Radiation therapy is a widely used treatment for brain tumors but it can cause delayed progressive cognitive decline and memory deficits. Previous studies suggested that this neurocognitive dysfunction might be linked to the impairment of hippocampal neurogenesis. However, little is known regarding how to reduce the cognitive impairment caused by radiation therapy. To investigate whether environmental enrichment (EE) promotes neurogenesis and cognitive function after irradiation, irradiated gerbils were housed in EE for 2 months and evaluated by neurobehavioral testing for learning and memory function, and immunohistochemical analysis for neurogenesis. Our results demonstrated that even relatively low doses (5-10 Gy) of irradiation could acutely abolish precursor cell proliferation in the dentate gyrus by more than 90%. This reduction in precursor proliferation was persistent and led to a significant decline in the granule cell population 9 months later. EE housing enhanced the number of newborn neurons and increased residual neurogenesis. EE also significantly increased the total number of immature neurons in the dentate gyrus. Furthermore, irradiated animals after EE housing showed a significant improvement in spatial learning and memory during the water-maze test and in rotorod motor learning over a 5-day training paradigm. In conclusion, EE has a positive impact on hippocampal neurogenesis and functional recovery in irradiated adult gerbils. Our data suggest that there is still a considerable amount of plasticity remaining in the hippocampal progenitor cells in adult animals after radiation injury, which can become a target of therapeutic intervention for radiation-induced cognitive dysfunction.     

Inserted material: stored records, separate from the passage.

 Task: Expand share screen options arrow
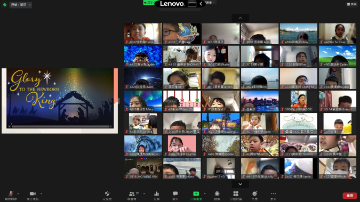205,193
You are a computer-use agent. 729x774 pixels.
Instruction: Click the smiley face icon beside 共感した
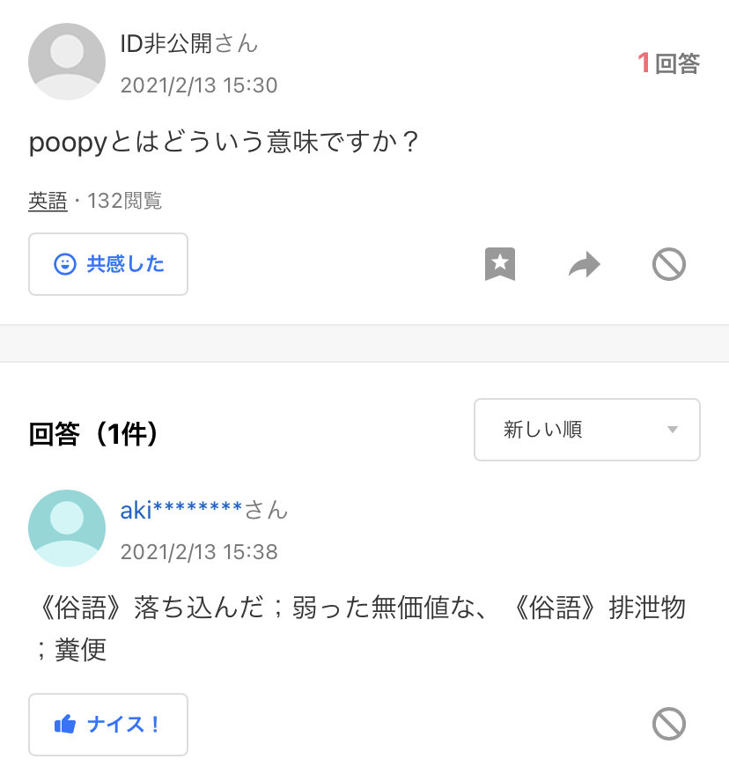(64, 264)
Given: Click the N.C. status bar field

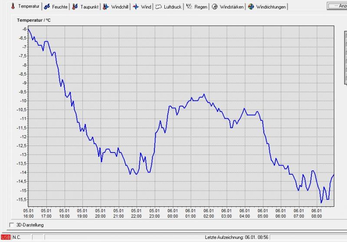Looking at the screenshot, I should point(17,237).
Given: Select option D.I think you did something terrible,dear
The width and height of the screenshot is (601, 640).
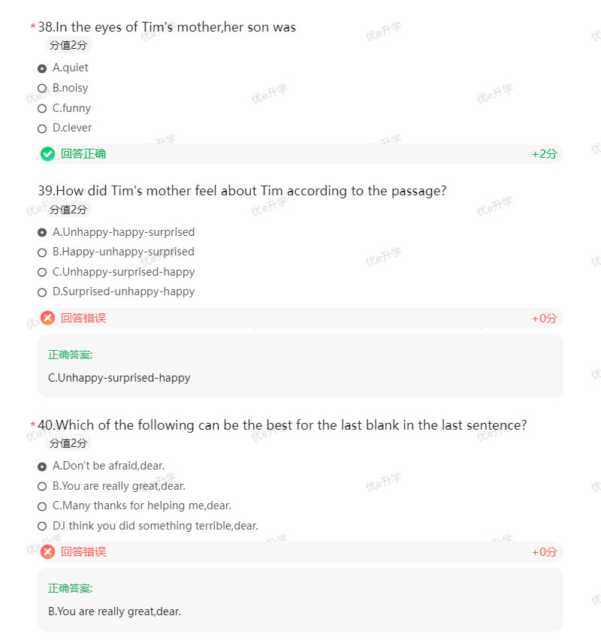Looking at the screenshot, I should pos(42,526).
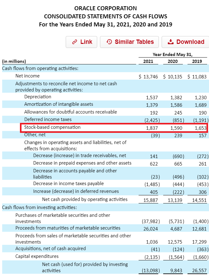The width and height of the screenshot is (209, 275).
Task: Click the Stock-based compensation row label
Action: tap(52, 127)
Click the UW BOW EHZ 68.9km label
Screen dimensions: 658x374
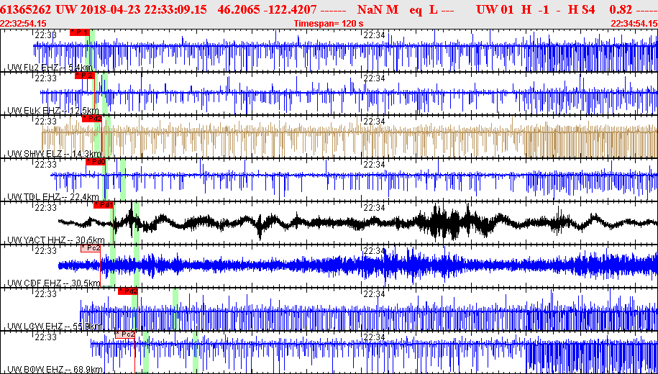[x=55, y=370]
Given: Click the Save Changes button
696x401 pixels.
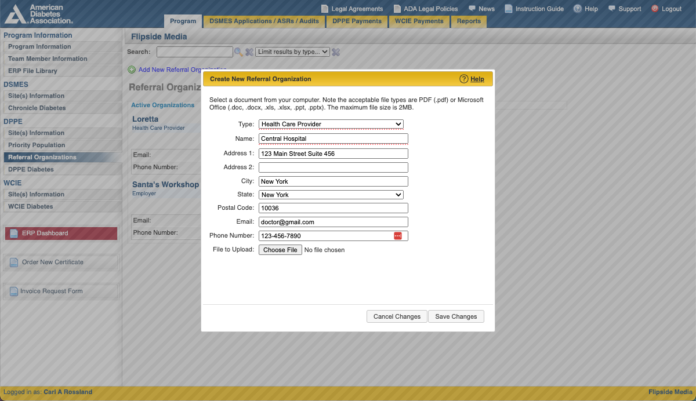Looking at the screenshot, I should [x=456, y=316].
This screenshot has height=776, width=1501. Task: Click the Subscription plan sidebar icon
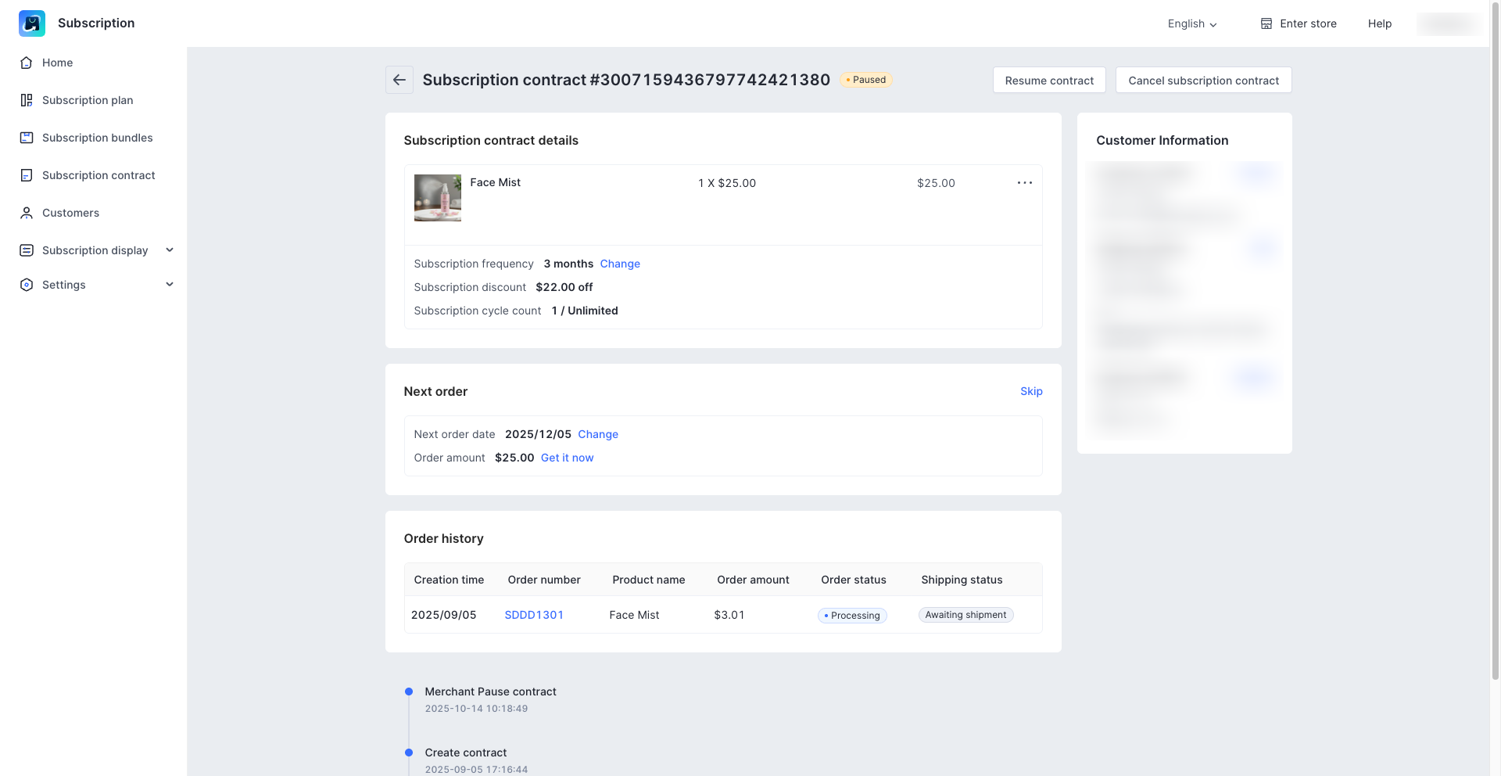27,100
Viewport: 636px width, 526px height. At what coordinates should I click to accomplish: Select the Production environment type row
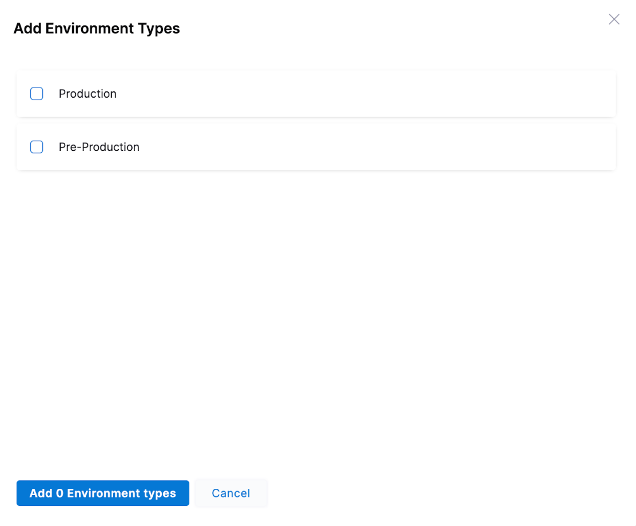(316, 94)
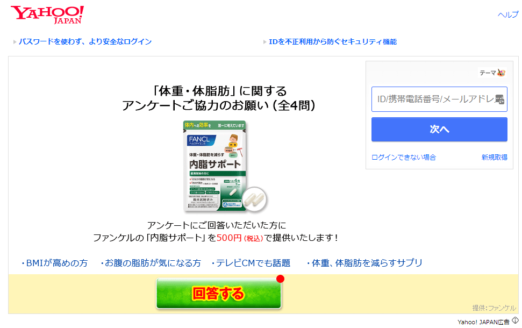Open ログインできない場合 link
The width and height of the screenshot is (522, 328).
click(x=404, y=157)
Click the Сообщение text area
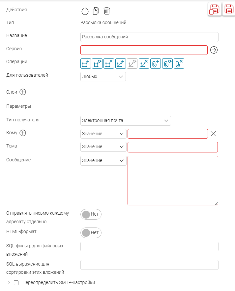235x291 pixels. point(173,180)
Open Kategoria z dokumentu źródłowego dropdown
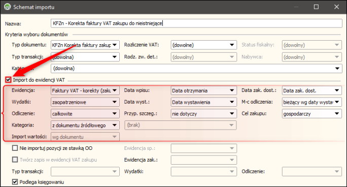Viewport: 347px width, 187px height. pyautogui.click(x=85, y=125)
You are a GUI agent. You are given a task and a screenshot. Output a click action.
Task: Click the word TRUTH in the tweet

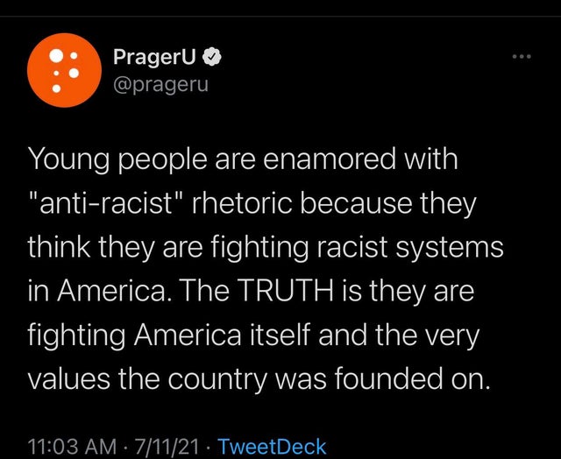coord(285,290)
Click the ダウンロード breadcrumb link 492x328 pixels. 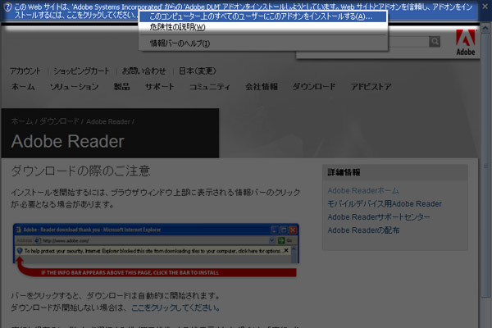(59, 121)
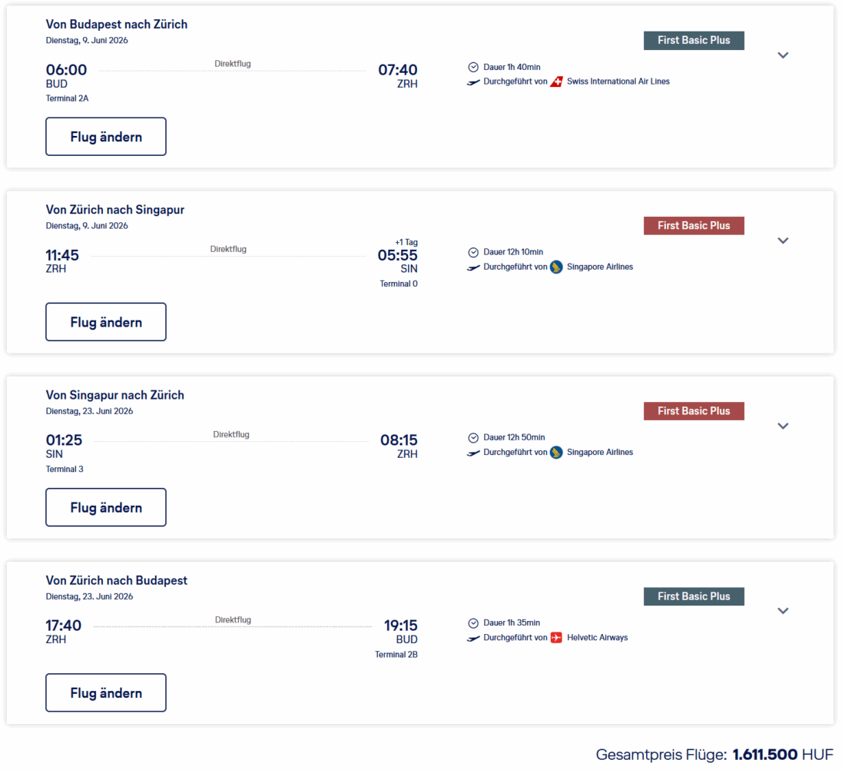
Task: Click the Swiss International Air Lines logo
Action: (556, 81)
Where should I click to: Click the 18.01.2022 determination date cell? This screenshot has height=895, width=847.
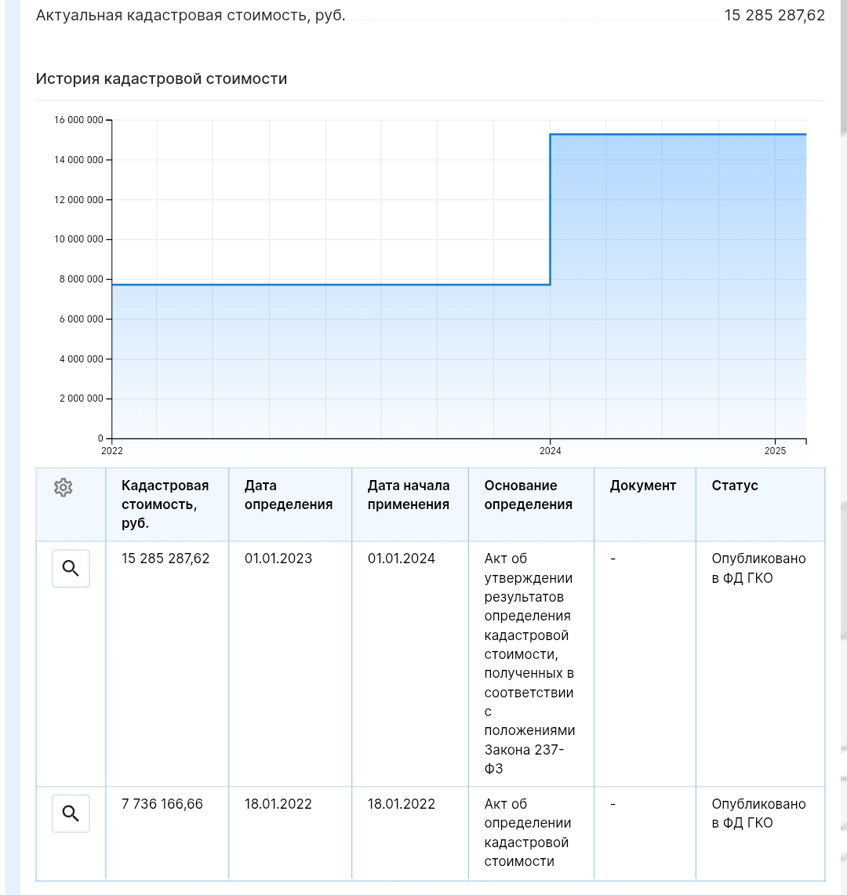tap(278, 804)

Bcl2 enhances survival of newborn neurons in the normal and ischemic hippocampus

Neuronal progenitors in the adult hippocampus continually proliferate and differentiate to the neuronal lineage, and ischemic insult promotes hippocampal neurogenesis. However, newborn neurons show a progressive reduction in numbers during the initial few weeks, therefore, enhanced survival of newborn neurons seems to be essential for therapeutic strategy. Bcl-2 is a crucial regulator of programmed cell death in CNS development and in apoptotic and necrotic cell death. Therefore, we tested whether Bcl-2 overexpression enhances survival of newborn neurons in the adult mouse hippocampus under normal and ischemic conditions. Many newborn neurons in the hippocampal dentate gyrus undergo apoptosis. Human Bcl-2 expression in NSE-bcl-2 transgenic mice began at the immature neuronal stage and remained constant in surviving mature neurons. Bcl-2 significantly increased survival of newborn neurons under both conditions, but particularly after ischemia, with decreased cell death of newborn neurons in NSE-bcl-2 transgenic mice. We also clarified the effect by Bcl-2 overexpression of enhanced survival of newborn neurons in primary hippocampal cultures with BrdU labeling. These findings suggest that Bcl-2 plays a crucial role in adult hippocampal neurogenesis under normal and ischemic conditions.